HTTP client API

Tue Nov 29 15:47:00 UTC 2016

Hi Tobias,

Apologies for the long delay in responding. I'll hopefully catch up on 
your subsequent comments soon.
Just to give an overall update on the status of this work first. There 
is a plan afoot to make the JDK 9
module system support something we are calling "incubator modules". 
These are modules that
can be delivered with the JDK, but are not standard parts of the 
platform (Java SE). So, they do not
resolve by default and will have runtime/compile time warnings to 
indicate that the contained APIs
are potentially subject to change. The plan is to make this new http 
client API one of these
incubator modules in JDK 9. It will use a different package namespace to 
reflect this.

The upshot is that while we would like the API to be as complete as 
possible, it will not
be fixed or standardized in JDK 9. But by delivering the API and 
implementation with JDK 9, it
will get some exposure and use, so that we can standardize it in JDK 10, 
and move it from
its incubator module and namespace back into Java SE in the 
java.net.http package.

I've added some answers to your questions below, and will get to the 
followup messages soon.

Thanks,
Michael

On 31/10/2016, 18:13, Tobias Thierer wrote:
> Hi Michael -
>
> thanks a lot for your response! Further comments below.
>
> How would you rank simplicity, versatility and performance as goals 
> for the HTTP Client API? For example the blocking vs. non-blocking API 
> choices will largely depend on trade-offs, so I'd like to understand 
> the target applications and requirements that these trade-offs were 
> based on.
>
To my mind, we should support both blocking and non-blocking in the API, 
and by specifying them both in
the API (rather than relying on blocking behavior being a wrapper around 
non-blocking) then we get the
potential benefits of both (reduced thread switching with blocking, 
versus less thread usage with non-blocking).

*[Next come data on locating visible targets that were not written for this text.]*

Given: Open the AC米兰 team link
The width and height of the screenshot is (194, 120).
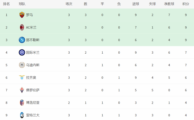Looking at the screenshot, I should [31, 28].
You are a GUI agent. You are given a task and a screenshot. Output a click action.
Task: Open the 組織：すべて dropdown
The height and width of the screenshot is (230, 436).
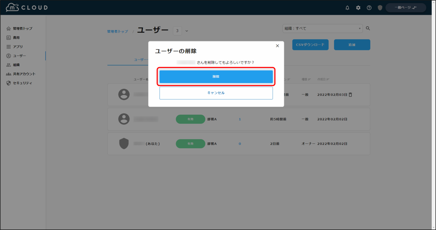322,28
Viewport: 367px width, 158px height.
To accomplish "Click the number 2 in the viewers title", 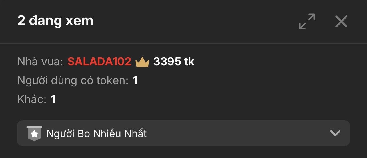I will point(21,21).
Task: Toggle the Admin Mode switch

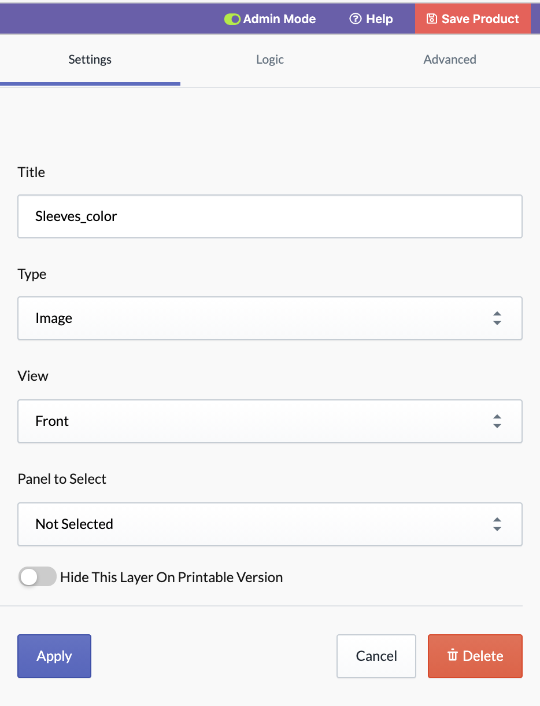Action: point(232,19)
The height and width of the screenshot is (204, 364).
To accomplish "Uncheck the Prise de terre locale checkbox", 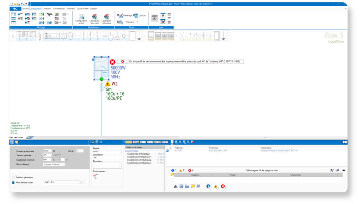I will pyautogui.click(x=13, y=183).
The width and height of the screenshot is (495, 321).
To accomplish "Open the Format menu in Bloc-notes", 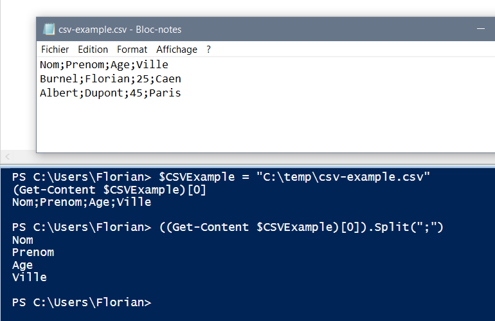I will (x=132, y=50).
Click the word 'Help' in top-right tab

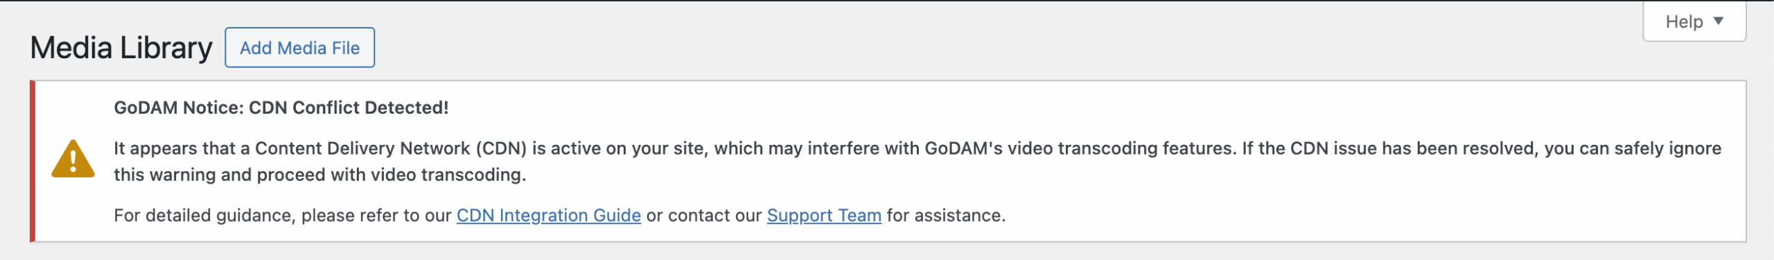[1684, 21]
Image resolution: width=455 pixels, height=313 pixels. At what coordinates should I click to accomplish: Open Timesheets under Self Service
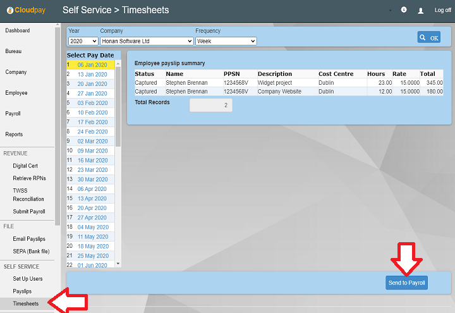(x=25, y=304)
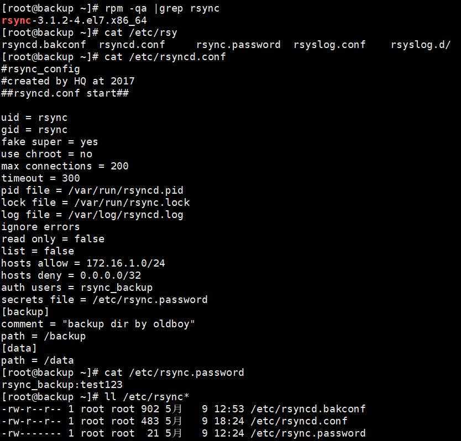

> On Fri, Oct 28, 2016 at 12:28 PM, Michael McMahon 
> <michael.x.mcmahon at oracle.com <mailto:michael.x.mcmahon at oracle.com>> 
> wrote:
>
>
>     The intention behind those interfaces is primarily to provide a
>     conversion between ByteBuffers and higher level objects that users
>     are interested in. So, HttpRequest.BodyProcessor generates
>     ByteBuffers for output and HttpResponse.ByteBuffer consumes them
>     on input. For response bodies, there is this additional implicit
>     requirement of needing to do something with the incoming data
>     and that is why the option of discarding it exists (the details of
>     that API are certainly open to discussion)
>
>     On Publisher/Subscriber (Flow) versus InputStream/OutputStream, we
>     wanted a non blocking API
>
>
> I can understand the desire to have a non blocking API, especially if 
> performance is seen as more important for the API than usability. 
> Cronet (the Chromium networking stack) API [documentation 
> <https://chromium.googlesource.com/chromium/src/+/lkgr/components/cronet>] 
> has a
>
>     UrlRequest.read(ByteBuffer) <-> 
> callback.onReadCompleted(UrlRequest, UrlResponseInfo, ByteBuffer)
>
> call cycle that is not too different from OpenJDK 9 HTTP client's
>
>    subscription.request(1) <-> BodyProcessor.onNext(ByteBuffer)
>
> so the general idea is shared by others (I'm meeting with some Cronet 
> folks later this week so I hope to gather their input / views soon). 
> Note that in Cronet, the ByteBuffer is provided as part of each call 
> requesting more data, whereas in OpenJDK 9 it's returned once 
> BodyProcessor.getBuffer().
>
On this point, I'd say that there is a high degree of usability with the 
proposed API when using
the standard handlers/processors. Again, the blocking variant is very 
easy to use. The non-blocking
variant with CompletableFuture is not much harder, once the programmer 
invests some effort in understanding that
model.

Implementing your own processor does require familiarity with the Flow 
types and their underlying philosophy, but I see
those cases as outside the core use cases. It's likely that additional 
processor/handlers would be added in time also.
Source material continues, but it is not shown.